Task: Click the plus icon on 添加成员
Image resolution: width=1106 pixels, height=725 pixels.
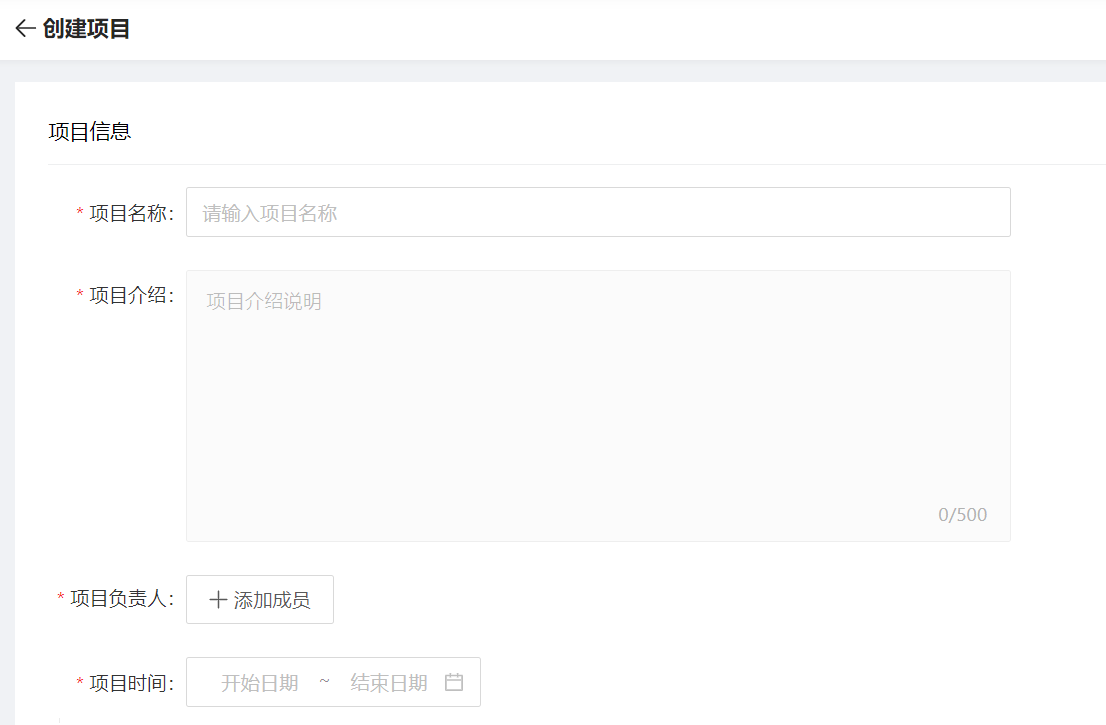Action: click(x=217, y=600)
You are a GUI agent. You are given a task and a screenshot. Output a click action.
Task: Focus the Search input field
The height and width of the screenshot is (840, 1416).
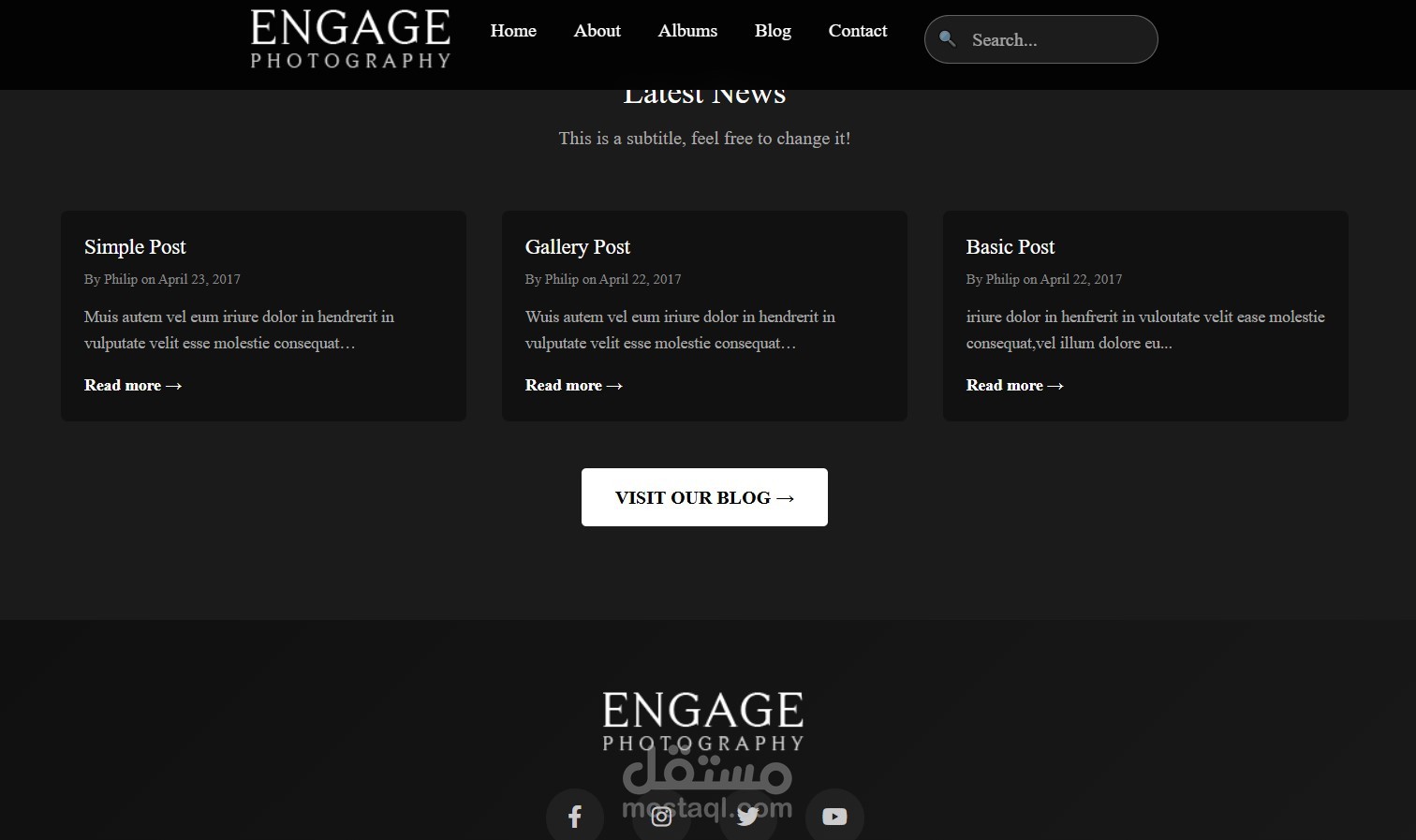[x=1041, y=39]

Short problem: Give the items above as a two-column CSV headed item_text and answer, one row per item, with each item's text and its answer each in its own double-quoted field and every line break replaced by a space. Leave the pictures out.

Solution to this task:
item_text,answer
"Task: Click the plus icon on 添加成员 Image resolution: width=1106 pixels, height=725 pixels.","Action: click(x=217, y=600)"
"You are a GUI agent. You are given a task and a screenshot. Output a click action. Task: Focus the Search input field The height and width of the screenshot is (840, 1416).","[x=1041, y=39]"